Volume 528, April 2011
|Number of page(s)||7|
|Section||Interstellar and circumstellar matter|
|Published online||15 March 2011|
XMM-Newton observations of the superbubble in N 158 in the LMC
Institut für Astronomie und Astrophysik, Universität Tübingen,
2 Department of Astronomy and Astrophysics, Berlin Institute of Technology, Hardenbergstr. 36, 10623 Berlin, Germany
3 Institut für Astronomie, Universität Wien, Türkenschanzstr. 17, 1180 Vienna, Austria
4 Max-Planck-Institut für extraterrestrische Physik, Giessenbachstraße, 85748 Garching, Germany
Accepted: 1 February 2011
Aims. We study the diffuse X-ray emission observed in the field of view of the pulsar B 0540–69 in the Large Magellanic Cloud (LMC) by XMM-Newton. We wish to understand the nature of this soft diffuse emission, which coincides with the superbubble in the H ii region N 158, and improve our understanding of the evolution of superbubbles.
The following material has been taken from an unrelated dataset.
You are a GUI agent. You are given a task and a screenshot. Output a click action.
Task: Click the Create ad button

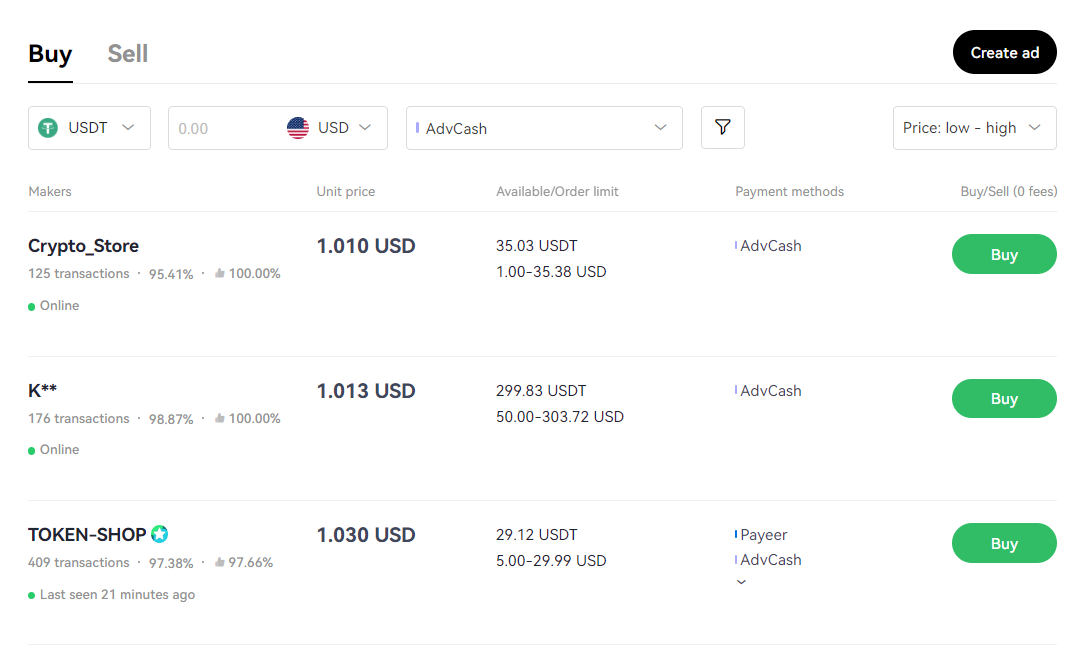[1004, 52]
Methods. We analyse the XMM-Newton spectra of the diffuse emission. Using the parameters obtained from the spectral fit, we perform calculations of the evolution of the superbubble. The mass loss and energy input rates are based on the initial mass function (IMF) of the observed OB association inside the superbubble.
Results. The analysis of the spectra shows that the soft X-ray emission arises from hot shocked gas surrounded by a thin shell of cooler, ionised gas. We show that the stellar winds alone cannot account for the energy inside the superbubble, but the energy release of 2−3 supernova explosions in the past ~1 Myr provides a possible explanation.
Conclusions. The combination of high sensitivity X-ray data, which permits a spectral analysis, and analytical models for superbubbles can provide insight into the evolutionary state of interstellar bubbles, if the stellar content is known.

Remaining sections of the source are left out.